大規模修繕工事には確認申請が必要?それって何?どうすればいいの?

2023年3月19日

  1. 管理組合が大規模修繕工事を進めるために確認申請は必要?

 

マンションの大規模修繕工事を進める上で、確認申請はほとんどの場合で不要となります。なぜなら確認申請と呼ばれる制度自体が、主に新築を前提に作られた制度だからです。ただし、マンションの大規模修繕工事であっても、工事内容によって確認申請が必要となることもあります。

ここでは、どの様な大規模修繕であれば確認申請が必要になるか詳しく解説しましょう。

そもそも確認申請とは?

正確には「建築確認申請」と言います。確認申請は建物を建て始める前に、設計された建物が「建築基準法」に適合しているかを審査する制度です。審査後に発行される確認済証をもって初めて工事を開始できます。

確認申請が必要となる工事の中に、大規模修繕・大規模の模様替えとあります。ここでの大規模修繕は主要な構造部(柱・壁・梁・階段・屋根・床)のうち1種類以上を50%を超える範囲で改修することです。

つまり、「建築確認申請でいう大規模修繕」と「一般的に言われるマンションの大規模修繕」ではニュアンスが異なります。マンションの大規模修繕は屋上防水や壁面の塗装などを行いますが、あくまで表面部分のお化粧直しを前提とした工事です。これらは構造部の改修と見なされませんので確認申請が必要となる工事ではありません。

マンション大規模修繕で確認申請が必要な場合

ほとんどのマンション大規模修繕で確認申請は不要ですが、稀に必要となる大規模修繕があります。

  • 建物の面積拡充
  • 建物内の共用スペース
  • 屋外共用スペースの整備
  • 耐震性の向上
  • エレベータ―の設置

これらの工事が含まれる大規模修繕であれば、確認申請が必要となります。
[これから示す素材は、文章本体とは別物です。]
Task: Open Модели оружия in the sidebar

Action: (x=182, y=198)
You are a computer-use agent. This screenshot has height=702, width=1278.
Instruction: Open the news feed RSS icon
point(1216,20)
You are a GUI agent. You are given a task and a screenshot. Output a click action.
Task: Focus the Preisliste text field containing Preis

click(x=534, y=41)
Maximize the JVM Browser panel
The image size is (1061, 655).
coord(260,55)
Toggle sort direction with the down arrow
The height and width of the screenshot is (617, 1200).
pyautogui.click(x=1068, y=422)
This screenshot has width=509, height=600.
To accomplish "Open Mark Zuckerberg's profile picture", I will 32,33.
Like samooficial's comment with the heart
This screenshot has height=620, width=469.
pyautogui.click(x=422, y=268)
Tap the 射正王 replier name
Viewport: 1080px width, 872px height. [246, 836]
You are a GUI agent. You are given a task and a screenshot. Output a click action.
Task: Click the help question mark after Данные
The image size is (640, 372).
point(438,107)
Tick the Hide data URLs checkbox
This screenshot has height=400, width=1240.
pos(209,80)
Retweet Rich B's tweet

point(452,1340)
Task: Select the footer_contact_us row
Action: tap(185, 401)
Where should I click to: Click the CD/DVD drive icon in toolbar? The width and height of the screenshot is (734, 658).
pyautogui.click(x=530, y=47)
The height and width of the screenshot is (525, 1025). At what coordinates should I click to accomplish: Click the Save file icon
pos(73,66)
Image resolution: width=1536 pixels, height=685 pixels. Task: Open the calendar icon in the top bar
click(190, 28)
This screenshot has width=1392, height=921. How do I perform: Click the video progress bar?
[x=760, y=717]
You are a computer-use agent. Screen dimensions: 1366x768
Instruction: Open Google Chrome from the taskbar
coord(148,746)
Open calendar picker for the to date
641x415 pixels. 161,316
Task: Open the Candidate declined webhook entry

しかし、マンション大規模修繕の中にこれらの工事が含まれることはほとんどありません。

大規模修繕の確認申請の必要書類

大規模修繕で確認申請を行う時に必要な書類は、建築確認申請書・図面・建築計画概要書・委任状(代理人に任せる場合)の4つです。

建築確認申請書は、大規模修繕を行うマンション所在地の市町村ホームページからダウンロードできます。その他、図面や建築計画概要書は工事を行うために作成しますのでそれを代用しましょう。委任状は、工事業者に建築確認申請を任せるのであれば、作成して渡してください。

大規模修繕工事の確認申請にかかる費用

マンションの大規模修繕で確認申請が必要となった場合、費用相場は約50万円~100万円です。確認申請の費用は、マンションの延べ床面積によって変わってきます。延べ床面積が広くなればなるほど、確認申請費用は膨らんでしまうでしょう。

既存不適合は修繕できないのか?

建築当時は適法であったものの、その後に法令が改正され改正後の建築基準関係規定に合っていないものを既存不適格といいます。そういった既存不適合のマンションでも大規模修繕は可能です。

ただし、既存不適合のマンションを大規模修繕するときに、既存に適合するように各所での改修工事が必要となります。しかしながら、全ての項目で既存不適格を是正しようとすると過度な負担になります。そのため建築物の用途や、建てられている地区によって改正後の建築基準関係規定に合っていない状態で、修繕を行える緩和措置が設けられています。

まとめ

一般的に言われる、「マンション大規模修繕工事」と「建築基準法上の大規模修繕」では意味が異なります。マンションの大規模修繕工事は、外壁の塗装や屋上防水など仕上げ材を綺麗にする工事が大半です。この場合、主要構造部を修繕しているわけではありませんので確認申請は不要となります。

ただし、マンションの大規模修繕工事でも、確認申請が必要となることがあります。必要・不要の判断が難しい場合、マンションの大規模修繕工事が始まるまでに工事業者に確認させてください。確認申請は定められた通り、遅滞なく行わなければなりません。その為にも、知識があり経験の豊富な業者を選びましょう。